**TASK DESCRIPTION:** Given the material below, output exactly the lines from the line with "Image resolution: width=820, height=1818." to the line with "[Juhi Chawla 6] (320, 465)", both ends included, and no other lines.

**DATA FOR THIS TASK:**
----------

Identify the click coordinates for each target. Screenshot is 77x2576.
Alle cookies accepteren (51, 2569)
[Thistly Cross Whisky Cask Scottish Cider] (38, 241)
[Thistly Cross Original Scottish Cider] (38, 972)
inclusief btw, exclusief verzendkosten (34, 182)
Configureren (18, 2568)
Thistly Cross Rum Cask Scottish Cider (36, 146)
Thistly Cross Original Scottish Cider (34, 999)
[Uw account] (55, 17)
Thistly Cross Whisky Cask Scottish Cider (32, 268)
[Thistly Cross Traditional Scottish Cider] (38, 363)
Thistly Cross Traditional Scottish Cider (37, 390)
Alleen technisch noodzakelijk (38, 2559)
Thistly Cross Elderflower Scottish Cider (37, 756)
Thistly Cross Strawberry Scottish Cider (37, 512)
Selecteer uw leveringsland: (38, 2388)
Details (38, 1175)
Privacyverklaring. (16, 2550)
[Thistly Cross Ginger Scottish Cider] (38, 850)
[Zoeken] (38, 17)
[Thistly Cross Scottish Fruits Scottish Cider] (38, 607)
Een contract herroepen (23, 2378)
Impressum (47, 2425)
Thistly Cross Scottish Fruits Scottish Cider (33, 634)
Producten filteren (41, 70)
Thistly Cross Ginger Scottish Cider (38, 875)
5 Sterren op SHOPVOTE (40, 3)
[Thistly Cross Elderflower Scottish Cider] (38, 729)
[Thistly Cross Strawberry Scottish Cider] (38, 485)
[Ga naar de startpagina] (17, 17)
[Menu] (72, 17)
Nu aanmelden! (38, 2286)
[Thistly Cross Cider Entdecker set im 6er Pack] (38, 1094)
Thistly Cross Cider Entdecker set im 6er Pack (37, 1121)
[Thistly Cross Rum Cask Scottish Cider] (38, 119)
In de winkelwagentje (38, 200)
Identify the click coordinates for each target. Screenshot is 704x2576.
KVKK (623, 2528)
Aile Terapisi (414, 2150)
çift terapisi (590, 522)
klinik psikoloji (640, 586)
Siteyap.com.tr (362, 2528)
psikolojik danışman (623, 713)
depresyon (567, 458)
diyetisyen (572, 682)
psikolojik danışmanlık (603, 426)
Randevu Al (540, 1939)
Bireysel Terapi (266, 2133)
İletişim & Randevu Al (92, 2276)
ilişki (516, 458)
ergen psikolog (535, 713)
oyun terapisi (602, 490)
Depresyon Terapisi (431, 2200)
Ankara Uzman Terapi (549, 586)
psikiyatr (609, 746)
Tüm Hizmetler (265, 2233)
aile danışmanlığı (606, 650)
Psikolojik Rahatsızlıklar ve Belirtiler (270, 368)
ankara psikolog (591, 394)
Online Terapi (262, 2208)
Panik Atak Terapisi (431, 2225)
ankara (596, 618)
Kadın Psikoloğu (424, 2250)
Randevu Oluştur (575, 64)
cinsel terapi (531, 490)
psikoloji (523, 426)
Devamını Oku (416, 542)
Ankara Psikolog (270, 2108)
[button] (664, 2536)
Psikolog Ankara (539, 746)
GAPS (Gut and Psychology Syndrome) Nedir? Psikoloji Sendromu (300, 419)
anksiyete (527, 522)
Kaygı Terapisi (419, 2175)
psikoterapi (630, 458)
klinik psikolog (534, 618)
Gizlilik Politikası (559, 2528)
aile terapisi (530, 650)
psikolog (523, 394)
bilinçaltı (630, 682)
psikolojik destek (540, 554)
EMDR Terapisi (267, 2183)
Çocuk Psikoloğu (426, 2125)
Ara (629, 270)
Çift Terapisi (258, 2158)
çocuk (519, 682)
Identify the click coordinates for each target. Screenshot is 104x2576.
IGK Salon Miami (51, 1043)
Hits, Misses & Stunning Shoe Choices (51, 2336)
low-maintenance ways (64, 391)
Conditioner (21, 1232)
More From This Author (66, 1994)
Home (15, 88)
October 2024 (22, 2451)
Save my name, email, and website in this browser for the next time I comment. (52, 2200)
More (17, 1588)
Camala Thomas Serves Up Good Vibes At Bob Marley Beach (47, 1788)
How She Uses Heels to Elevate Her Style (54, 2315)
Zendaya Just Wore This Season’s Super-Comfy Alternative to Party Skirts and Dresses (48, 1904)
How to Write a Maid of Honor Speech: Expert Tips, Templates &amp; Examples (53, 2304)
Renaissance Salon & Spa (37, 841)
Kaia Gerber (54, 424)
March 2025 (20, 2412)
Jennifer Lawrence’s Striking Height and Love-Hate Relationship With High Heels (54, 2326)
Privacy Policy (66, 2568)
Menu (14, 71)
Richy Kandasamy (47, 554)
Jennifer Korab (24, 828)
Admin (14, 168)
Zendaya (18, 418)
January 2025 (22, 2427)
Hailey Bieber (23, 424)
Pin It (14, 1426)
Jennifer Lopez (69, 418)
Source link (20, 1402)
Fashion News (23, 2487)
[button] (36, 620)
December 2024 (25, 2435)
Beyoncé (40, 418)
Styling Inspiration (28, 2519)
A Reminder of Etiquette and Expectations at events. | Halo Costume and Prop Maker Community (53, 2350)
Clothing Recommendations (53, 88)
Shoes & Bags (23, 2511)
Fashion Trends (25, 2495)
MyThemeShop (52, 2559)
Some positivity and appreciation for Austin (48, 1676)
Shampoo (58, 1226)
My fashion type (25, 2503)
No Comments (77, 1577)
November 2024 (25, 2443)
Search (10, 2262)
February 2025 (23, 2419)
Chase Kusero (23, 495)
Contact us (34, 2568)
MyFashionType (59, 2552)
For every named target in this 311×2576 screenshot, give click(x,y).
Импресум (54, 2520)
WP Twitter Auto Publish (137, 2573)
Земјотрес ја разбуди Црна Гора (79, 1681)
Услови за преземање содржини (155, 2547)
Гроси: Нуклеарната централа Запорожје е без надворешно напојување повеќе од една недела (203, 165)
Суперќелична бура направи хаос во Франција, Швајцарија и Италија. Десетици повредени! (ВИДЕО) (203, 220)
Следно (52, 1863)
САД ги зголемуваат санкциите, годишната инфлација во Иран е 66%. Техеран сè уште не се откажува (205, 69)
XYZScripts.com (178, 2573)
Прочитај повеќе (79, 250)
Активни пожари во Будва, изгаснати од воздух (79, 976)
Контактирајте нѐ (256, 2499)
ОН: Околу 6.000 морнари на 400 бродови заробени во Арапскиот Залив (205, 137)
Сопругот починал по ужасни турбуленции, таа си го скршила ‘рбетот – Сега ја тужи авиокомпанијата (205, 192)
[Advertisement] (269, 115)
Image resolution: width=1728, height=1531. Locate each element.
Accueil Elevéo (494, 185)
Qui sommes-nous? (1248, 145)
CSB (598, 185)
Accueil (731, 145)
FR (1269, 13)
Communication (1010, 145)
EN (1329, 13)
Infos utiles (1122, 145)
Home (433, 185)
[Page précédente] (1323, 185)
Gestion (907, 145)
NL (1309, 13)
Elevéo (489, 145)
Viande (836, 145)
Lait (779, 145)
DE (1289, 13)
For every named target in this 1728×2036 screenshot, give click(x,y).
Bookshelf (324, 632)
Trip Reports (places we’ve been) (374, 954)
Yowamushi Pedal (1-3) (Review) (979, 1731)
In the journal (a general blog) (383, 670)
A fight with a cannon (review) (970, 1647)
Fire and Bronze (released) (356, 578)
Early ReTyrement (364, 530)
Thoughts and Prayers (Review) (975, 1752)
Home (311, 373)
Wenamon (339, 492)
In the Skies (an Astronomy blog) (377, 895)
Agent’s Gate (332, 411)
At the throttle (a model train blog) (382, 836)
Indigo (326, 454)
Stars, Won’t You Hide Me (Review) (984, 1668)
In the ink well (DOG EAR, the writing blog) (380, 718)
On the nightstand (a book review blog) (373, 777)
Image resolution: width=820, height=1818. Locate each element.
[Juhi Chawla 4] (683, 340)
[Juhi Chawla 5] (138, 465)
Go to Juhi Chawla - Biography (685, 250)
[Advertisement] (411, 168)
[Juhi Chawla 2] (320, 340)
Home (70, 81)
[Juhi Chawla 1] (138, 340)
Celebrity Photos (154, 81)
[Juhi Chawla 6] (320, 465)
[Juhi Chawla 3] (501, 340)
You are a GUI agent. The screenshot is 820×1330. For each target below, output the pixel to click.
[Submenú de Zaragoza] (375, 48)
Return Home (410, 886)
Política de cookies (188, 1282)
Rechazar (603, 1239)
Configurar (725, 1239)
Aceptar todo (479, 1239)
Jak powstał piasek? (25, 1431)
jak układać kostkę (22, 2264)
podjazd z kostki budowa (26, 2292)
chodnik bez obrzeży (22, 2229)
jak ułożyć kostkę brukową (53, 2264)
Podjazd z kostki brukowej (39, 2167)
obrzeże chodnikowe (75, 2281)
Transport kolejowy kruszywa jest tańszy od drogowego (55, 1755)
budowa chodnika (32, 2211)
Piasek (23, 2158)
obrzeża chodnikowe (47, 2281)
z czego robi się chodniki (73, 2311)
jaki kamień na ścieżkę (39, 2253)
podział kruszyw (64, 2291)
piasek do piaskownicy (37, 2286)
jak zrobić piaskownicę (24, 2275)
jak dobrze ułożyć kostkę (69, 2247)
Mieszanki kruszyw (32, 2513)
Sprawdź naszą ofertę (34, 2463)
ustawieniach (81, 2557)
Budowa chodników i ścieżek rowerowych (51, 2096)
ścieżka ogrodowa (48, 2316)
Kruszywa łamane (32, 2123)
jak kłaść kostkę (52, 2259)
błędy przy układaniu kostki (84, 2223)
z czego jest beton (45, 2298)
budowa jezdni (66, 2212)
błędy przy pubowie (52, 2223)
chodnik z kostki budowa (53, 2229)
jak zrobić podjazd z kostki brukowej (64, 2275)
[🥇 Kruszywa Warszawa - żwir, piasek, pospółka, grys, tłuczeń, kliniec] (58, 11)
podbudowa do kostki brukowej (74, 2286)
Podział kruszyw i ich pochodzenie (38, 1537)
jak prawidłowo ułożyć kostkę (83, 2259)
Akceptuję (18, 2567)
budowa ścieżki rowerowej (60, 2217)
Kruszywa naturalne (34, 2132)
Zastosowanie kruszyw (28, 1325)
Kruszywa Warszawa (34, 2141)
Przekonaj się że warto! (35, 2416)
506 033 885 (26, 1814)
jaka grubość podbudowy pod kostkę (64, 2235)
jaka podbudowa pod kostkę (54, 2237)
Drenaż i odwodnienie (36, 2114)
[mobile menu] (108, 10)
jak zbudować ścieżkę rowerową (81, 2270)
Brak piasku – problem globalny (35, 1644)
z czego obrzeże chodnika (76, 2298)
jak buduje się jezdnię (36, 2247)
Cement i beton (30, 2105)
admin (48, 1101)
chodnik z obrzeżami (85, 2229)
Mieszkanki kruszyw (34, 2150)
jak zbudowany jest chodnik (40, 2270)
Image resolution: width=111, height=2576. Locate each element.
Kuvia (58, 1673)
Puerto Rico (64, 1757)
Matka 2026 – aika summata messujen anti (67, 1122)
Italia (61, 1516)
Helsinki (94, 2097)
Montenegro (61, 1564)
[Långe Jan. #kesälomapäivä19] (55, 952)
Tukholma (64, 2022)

----------

**EXERCISE OUTPUT:**
Image resolution: width=820, height=1818. Locate each element.
[Juhi Chawla 4] (683, 340)
[Juhi Chawla 5] (138, 465)
Go to Juhi Chawla - Biography (685, 250)
[Advertisement] (411, 168)
[Juhi Chawla 2] (320, 340)
Home (70, 81)
[Juhi Chawla 1] (138, 340)
Celebrity Photos (154, 81)
[Juhi Chawla 6] (320, 465)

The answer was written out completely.